Pixel coordinate grounding data

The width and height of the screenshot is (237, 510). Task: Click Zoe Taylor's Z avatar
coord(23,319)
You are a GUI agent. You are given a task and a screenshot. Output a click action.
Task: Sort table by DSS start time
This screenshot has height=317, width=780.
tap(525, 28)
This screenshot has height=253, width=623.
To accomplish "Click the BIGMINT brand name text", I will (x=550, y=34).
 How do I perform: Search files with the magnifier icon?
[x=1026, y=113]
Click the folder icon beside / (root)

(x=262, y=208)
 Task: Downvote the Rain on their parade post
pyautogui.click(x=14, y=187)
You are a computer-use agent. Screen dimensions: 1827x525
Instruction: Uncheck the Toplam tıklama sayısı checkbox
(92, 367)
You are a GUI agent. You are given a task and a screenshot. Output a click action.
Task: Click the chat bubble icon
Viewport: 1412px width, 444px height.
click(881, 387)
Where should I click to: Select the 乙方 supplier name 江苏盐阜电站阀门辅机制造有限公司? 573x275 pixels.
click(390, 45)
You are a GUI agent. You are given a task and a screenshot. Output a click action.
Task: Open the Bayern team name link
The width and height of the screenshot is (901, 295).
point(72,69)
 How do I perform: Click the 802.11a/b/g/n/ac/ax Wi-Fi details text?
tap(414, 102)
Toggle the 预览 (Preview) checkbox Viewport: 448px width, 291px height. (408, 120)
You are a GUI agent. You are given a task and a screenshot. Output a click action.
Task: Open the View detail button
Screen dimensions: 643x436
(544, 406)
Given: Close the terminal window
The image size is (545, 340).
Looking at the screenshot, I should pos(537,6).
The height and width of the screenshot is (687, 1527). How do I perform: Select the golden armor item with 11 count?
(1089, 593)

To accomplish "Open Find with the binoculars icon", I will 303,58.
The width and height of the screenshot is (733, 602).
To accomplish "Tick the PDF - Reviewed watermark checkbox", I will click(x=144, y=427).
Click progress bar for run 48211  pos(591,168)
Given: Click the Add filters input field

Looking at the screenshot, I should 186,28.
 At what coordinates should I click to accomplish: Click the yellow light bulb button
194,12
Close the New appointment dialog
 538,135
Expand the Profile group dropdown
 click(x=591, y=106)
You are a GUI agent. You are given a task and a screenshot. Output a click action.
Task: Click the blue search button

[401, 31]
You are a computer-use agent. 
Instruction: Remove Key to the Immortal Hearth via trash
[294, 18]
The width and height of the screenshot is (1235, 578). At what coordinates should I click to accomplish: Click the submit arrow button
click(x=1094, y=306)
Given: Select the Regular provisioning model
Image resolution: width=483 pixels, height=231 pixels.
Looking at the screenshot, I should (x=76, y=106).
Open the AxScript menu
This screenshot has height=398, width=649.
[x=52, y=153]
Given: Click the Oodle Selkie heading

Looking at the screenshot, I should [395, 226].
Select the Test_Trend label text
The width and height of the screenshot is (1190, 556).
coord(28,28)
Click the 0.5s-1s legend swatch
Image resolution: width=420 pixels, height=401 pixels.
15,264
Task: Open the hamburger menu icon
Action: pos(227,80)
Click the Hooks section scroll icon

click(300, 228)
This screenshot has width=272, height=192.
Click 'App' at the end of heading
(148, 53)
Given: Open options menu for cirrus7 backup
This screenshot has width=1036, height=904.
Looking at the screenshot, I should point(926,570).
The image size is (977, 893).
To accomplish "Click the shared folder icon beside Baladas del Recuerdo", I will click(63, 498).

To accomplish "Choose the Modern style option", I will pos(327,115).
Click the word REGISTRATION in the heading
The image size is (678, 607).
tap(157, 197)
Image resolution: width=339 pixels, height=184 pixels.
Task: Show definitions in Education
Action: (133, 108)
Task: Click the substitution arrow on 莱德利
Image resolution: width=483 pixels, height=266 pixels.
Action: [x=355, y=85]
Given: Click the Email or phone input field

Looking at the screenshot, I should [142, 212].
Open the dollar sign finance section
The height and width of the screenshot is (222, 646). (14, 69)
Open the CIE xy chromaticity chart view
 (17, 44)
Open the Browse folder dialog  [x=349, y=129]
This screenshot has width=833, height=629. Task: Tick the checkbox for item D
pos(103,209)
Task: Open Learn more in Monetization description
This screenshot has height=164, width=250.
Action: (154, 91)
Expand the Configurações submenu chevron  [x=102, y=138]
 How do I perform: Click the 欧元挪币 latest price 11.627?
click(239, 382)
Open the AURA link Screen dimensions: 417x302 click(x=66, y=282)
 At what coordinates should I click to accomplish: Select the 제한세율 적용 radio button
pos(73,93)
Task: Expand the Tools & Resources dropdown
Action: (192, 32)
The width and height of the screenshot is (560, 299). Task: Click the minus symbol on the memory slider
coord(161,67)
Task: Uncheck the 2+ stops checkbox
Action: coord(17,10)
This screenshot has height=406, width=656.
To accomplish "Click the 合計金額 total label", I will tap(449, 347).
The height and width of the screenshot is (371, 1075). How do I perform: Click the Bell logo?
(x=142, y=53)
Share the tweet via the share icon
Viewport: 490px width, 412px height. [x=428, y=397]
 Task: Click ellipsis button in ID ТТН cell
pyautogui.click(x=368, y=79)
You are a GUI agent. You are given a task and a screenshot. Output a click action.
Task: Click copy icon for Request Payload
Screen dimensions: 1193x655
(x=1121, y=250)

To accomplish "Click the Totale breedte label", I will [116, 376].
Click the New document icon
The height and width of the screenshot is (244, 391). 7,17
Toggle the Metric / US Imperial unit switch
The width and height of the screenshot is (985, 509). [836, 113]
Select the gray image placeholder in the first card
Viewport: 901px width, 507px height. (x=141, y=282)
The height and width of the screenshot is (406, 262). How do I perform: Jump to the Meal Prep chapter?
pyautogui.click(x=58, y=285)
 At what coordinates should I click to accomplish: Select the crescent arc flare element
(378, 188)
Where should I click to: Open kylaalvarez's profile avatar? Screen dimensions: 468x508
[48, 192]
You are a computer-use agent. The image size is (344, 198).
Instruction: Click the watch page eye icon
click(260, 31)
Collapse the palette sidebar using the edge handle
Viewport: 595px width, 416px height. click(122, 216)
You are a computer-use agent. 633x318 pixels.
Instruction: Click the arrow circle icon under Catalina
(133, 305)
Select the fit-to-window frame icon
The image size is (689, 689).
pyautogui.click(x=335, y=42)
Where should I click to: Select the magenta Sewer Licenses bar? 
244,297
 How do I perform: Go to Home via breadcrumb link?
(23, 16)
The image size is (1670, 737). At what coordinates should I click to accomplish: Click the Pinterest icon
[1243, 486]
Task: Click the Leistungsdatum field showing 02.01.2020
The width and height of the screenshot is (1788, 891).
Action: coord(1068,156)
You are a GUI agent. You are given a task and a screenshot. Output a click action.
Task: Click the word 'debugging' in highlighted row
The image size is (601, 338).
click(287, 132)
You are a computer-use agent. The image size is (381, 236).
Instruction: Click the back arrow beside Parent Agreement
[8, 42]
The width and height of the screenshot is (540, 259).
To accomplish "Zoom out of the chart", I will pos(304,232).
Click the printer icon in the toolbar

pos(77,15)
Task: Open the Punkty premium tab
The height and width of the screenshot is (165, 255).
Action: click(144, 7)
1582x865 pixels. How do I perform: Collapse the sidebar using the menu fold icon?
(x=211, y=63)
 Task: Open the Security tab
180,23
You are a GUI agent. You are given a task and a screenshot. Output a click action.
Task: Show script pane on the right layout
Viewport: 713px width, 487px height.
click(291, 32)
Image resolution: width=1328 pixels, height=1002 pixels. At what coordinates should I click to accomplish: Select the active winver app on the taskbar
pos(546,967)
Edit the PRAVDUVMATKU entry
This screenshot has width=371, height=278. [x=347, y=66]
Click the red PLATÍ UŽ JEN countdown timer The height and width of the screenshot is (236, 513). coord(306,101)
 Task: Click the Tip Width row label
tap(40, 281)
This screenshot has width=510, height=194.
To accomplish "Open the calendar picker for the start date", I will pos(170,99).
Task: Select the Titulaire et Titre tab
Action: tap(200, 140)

* _TASK REQUIREMENTS_: Check each line of the records for "word" and copy the ones that contain it.

* _RESPONSE AREA_:
Click the word REGISTRATION in the heading
Task: Click the word 'debugging' in highlighted row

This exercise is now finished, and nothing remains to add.